Some views from the editorial pages of other New England newspapers:
Tough future ahead
Chris Cox and Bill Archer submitted a piece in the Wall Street Journal that Americans really should read. Cox is a former chairman of the House Republican Policy Committee and the Securities and Exchange Commission. Archer is a former chairman of the House Ways & Means Committee and is a senior policy adviser at PricewaterhouseCoopers LLP.
The pair says the United States is in far more trouble than most people think. Driving our well-publicized, hotly debated annual deficits are entitlement programs. They represent a small fraction of our overall debt.
That truth is that, in addition to our $17 trillion national debt, we also carry $88 trillion in unfunded pension and health care liabilities. These are liabilities that the government doesn’t report. It’s money the government has promised to federal employees for their retirement and health care as well as the obligations “guaranteed” by Medicaid, Medicare and Social Security.

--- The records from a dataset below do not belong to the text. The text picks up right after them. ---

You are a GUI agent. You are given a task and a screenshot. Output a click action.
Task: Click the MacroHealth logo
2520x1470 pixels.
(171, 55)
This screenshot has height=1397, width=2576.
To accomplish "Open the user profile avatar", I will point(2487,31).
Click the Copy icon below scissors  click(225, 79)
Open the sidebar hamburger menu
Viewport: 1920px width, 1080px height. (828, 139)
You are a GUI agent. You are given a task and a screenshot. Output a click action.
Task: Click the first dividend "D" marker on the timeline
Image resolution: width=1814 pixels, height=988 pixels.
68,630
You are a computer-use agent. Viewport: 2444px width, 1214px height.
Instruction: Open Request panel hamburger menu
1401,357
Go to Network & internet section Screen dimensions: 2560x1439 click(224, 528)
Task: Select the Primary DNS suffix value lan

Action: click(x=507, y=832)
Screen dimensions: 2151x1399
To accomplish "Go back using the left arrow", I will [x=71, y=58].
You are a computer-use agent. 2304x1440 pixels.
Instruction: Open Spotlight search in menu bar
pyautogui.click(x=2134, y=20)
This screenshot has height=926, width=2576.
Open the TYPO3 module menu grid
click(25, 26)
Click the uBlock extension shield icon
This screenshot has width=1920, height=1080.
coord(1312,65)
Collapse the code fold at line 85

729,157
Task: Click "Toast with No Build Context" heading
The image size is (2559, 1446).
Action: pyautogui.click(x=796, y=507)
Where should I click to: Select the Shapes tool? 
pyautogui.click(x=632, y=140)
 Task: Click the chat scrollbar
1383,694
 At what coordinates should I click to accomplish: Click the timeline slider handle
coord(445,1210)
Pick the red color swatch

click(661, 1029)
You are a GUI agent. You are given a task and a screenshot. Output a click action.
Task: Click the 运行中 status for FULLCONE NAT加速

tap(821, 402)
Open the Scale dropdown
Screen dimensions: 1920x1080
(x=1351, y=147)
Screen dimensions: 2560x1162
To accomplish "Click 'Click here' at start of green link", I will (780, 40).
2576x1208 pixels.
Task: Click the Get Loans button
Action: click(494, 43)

Cox and Archer — “The actual liabilities of the federal government — including Social Security, Medicare, and federal employees’ future retirement benefits — already exceed $86.8 trillion, or 550% of GDP. For the year ending Dec. 31, 2011, the annual accrued expense of Medicare and Social Security was $7 trillion. Nothing like that figure is used in calculating the deficit. In reality, the reported budget deficit is less than one-fifth of the more accurate figure.”
The figures, they write, don’t show up in any balance sheet. They have to be extrapolated from the actuarial tables found in the annual Medicare Trustee report. From there Cox found the write-downs — $42.8 trillion (Medicare) and $20.5 trillion (social security).
Forget about how big you want your nanny state. There is not a way to borrow and tax enough to honor these promises.
As the authors conclude, part of the answer begins with honest reporting of these figures. The rest of the solution? Prepare yourself for a tough future.
— The Caledonian Record
of St. Johnsbury (Vt.)
Modern day slavery
It might come as a surprise to many who have seen “Lincoln” in movie theaters over the past few weeks, but slavery is alive and flourishing in America. It’s not the same as that which the Emancipator was instrumental in eradicating; it’s not nearly as visible.
But it destroys human beings, body and spirit, and is a moral affront to everything this country is supposed to stand for.
If he accomplishes nothing else in the United States Senate, Richard Blumenthal, the soon-to-be-senior senator from Connecticut, will achieve distinction worthy of history if he can help rid the country of the scourge of human trafficking. For the senator is correct when he calls trafficking modern-day slavery.
To that end, Sen. Blumenthal and Sen. Rob Portman, R-Ohio, are forming the Senate Caucus to End Human Trafficking. While it is true that there are many caucuses in both houses of Congress, and many that do not achieve very much, this new group has the potential to create a foothold in the fight against what has proven to be an impenetrable foe, and one that receives far too little publicity.
— The Stamford (Conn.) Advocate
Truth in advertising
You may recall the news story about the judge who imposed an unusual sentence on a woman for passing a school bus on the sidewalk.
The offender was ordered to stand at a busy intersection in Cleveland with a sign that said, “Only an idiot would drive on the sidewalk to avoid a school bus.”
Tuesday a federal judge ordered something similar for tobacco companies for doing something far more sinister: lying for years about the dangers of smoking.
U.S. District Judge Gladys Kessler ordered the industry “to pay for corrective statements in various types of advertisements,” according to NBC News.
Each ad is to say a federal court has determined the companies “deliberately deceived the American public about the health effects of smoking.”
The ads must also say smoking kills more people annually “than murder, AIDS, suicide, drugs, car crashes and alcohol combined.”
The stiff sentence against big tobacco companies is part of a government action first brought in 1999 under the Racketeer Influenced and Corrupt Organizations — RICO — law.
This case has been winding its way through the courts for 15 years as litigation revealed the shameless way tobacco company CEOs and employees deliberately concealed the deadly health effects suspected by their own scientists.
While none of this is new news, it is worth recounting the judge’s findings for a new generation of possible smokers.
The tobacco companies covered up and denied the medical evidence for years, even as they knew themselves it was true.
It’s time all Americans, including the 20 percent of Mainers who still smoke, know the awful truth.